Andrew Lawrence is an English comedian known for his work in stand-up comedy, radio and television.

Early life and education
Lawrence attended Tiffin School and the University of St Andrews, where he began his stand-up career at a regular comedy night.

Stage career
Lawrence's university debut led to appearances at the Edinburgh Fringe; he was runner up in the 2003 So You Think You're Funny competition. Later, he won the Amused Moose Starsearch, York Comedy Festival New Act of the Year Competition and the BBC's New Act of the Year Competition in 2004.

He presented his first hour-long comedy show at the 2006 Edinburgh Festival Fringe entitled How to Butcher your Loved Ones. It was nominated for the if.comeddie award (as it was known for that year only) for Best Newcomer. His 2007 Fringe show, Social Leprosy For Beginners & Improvers, was nominated for the main if.comedy award. He has returned to the Fringe every year up to 2015.

As well as touring shows in the UK, Lawrence has performed abroad at the Just For Laughs Montreal Festival Showcase and the Melbourne International Comedy Festival.

TV and radio career

Lawrence has featured in numerous radio and TV shows, mostly as a stand-up performer. He has also appeared on television as a comic actor, playing the builder Marco in the BBC TV sitcom Ideal. He has written and performed four series for BBC Radio 4, most recently the 2015 sitcom There Is No Escape.

Reasons to Kill Yourself 
In 2015 his first book, Reasons to Kill Yourself, was published. The book is based on his stage show of the same name, which was largely about anything that annoyed him and with a particular focus on the state of the stand-up comedy landscape. Writing for Chortle, reviewer Jay Anderson wrote that "The poetic precision and rancid, colourful vocabulary of his stand-up are missing on the whole, the dense passages of escalating, poisonous adjective becoming increasingly less punchy as the book wears on."

Political views 
On 25 October 2014, Lawrence wrote a lengthy post on his official Facebook page drawing attention to a perceived rise in "'political' comedians cracking cheap and easy gags about UKIP, to the extent that it's got hack, boring and lazy very quickly" and described such comedians as being "out of touch, smug, superannuated, overpaid TV comics with their cosy lives in their west-London ivory towers taking a supercilious, moralising tone, pandering to the ever-creeping militant political correctness of the BBC". Although having previously appeared on several comedy programmes on the channel, he went on to describe "liberal back-slapping panel shows like Mock the Week" as consisting of "aging, balding, fat men, ethnic comedians and women-posing-as-comedians, sit congratulating themselves on how enlightened they are about the fact that UKIP are ridiculous and pathetic".

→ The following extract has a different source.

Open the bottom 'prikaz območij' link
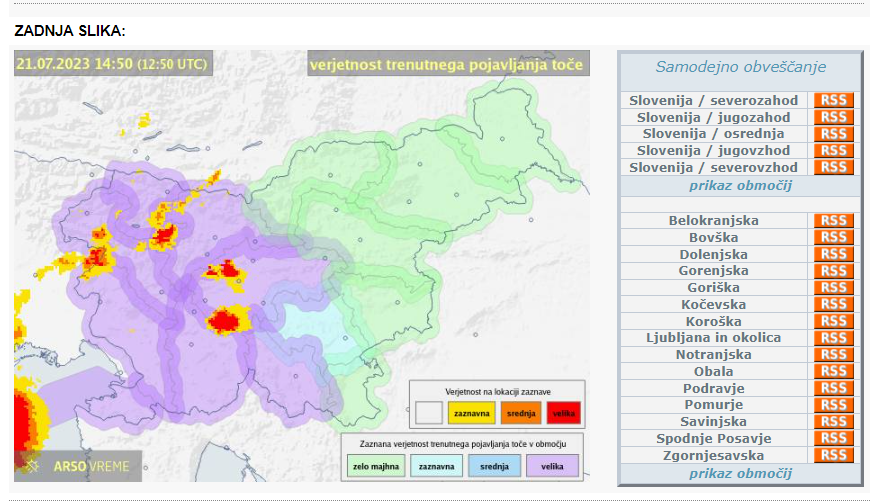The image size is (876, 504). [740, 473]
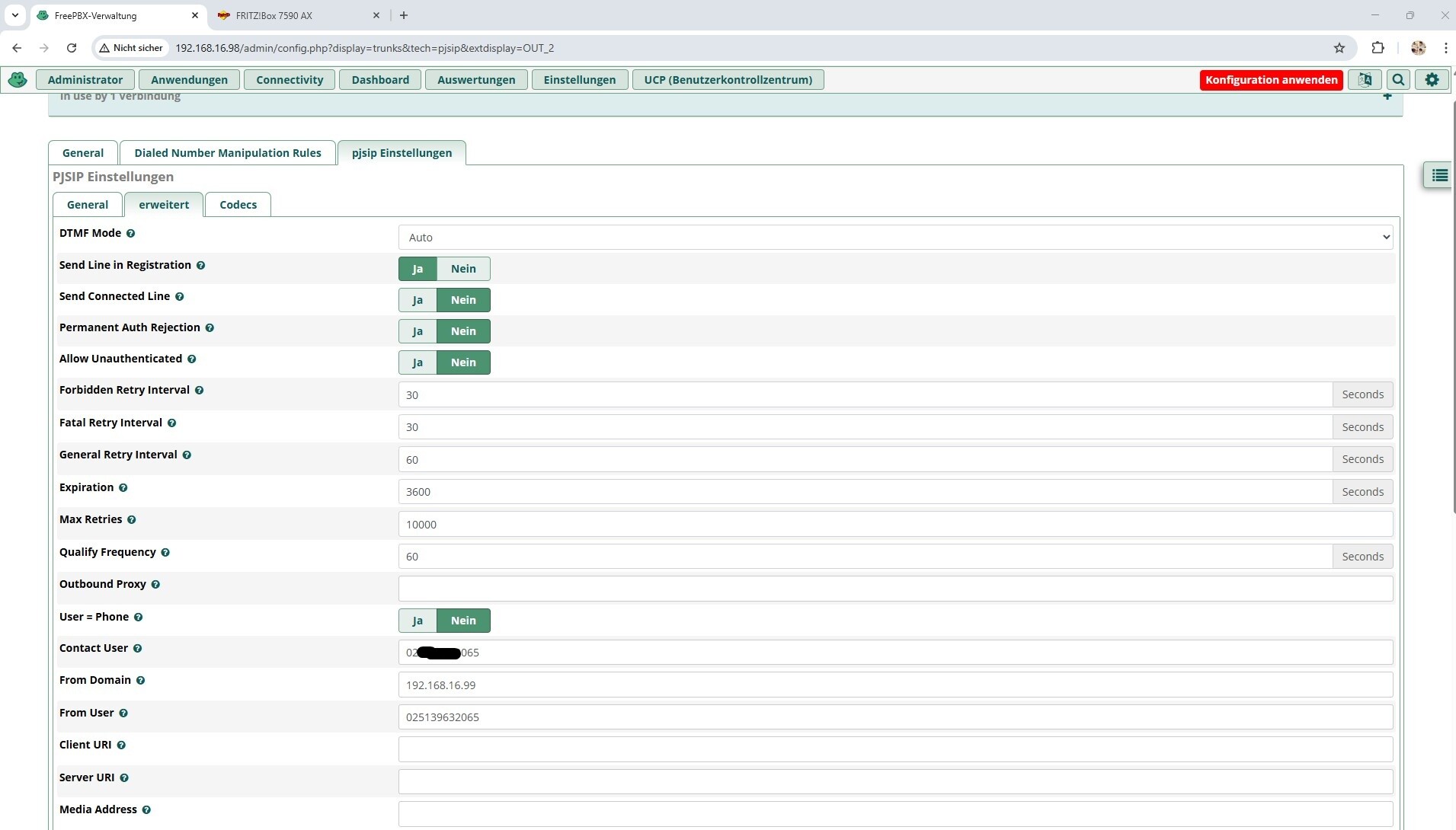
Task: Bookmark this page with star icon
Action: click(1339, 48)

The post, and subsequent Twitter disputes with fellow comedians such as Dara Ó Briain and Frankie Boyle, were covered by the UK press. On 3 October 2015, he commented on his political beliefs in a post on his website, stating that "I've noticed a number of journalists in comedy have taken to labelling me a 'right-wing comedian'... I don't subscribe to any political ideology and I am not in any way affiliated with any political organisation." However, he also acknowledged that he has "certainly been very critical of the resurgent hard-left wing in British politics" and "critical of left-wing hysteria on the internet, and the left-wing establishment in comedy".

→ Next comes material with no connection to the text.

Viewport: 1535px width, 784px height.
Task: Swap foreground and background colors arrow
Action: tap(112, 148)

2021 controversial comments 

In July 2021, following the defeat of the England national football team in the final of the UEFA Euro 2020 competition on penalties to Italy, Lawrence tweeted that "All I'm saying is the white guys scored🤷‍♂️", in reference to the skin colour of the players who had scored in the penalty shootout. After a backlash, he quote tweeted his original tweet, stating that "I can see that this has offended a lot of people, and I'm sorry that black guys are bad at penalties. 🙏". Following the incident, multiple venues cancelled his upcoming shows and publicly denounced his comments as racist. He was also dropped by his agent. In November 2021, Lawrence broke his silence on the subject and posted an explanatory video to YouTube.

TV and radio credits

TV

Radio

Awards

References

External links
 
 
 
 

21st-century English comedians
Alumni of the University of St Andrews
English stand-up comedians
Living people
People educated at Tiffin School
Year of birth missing (living people)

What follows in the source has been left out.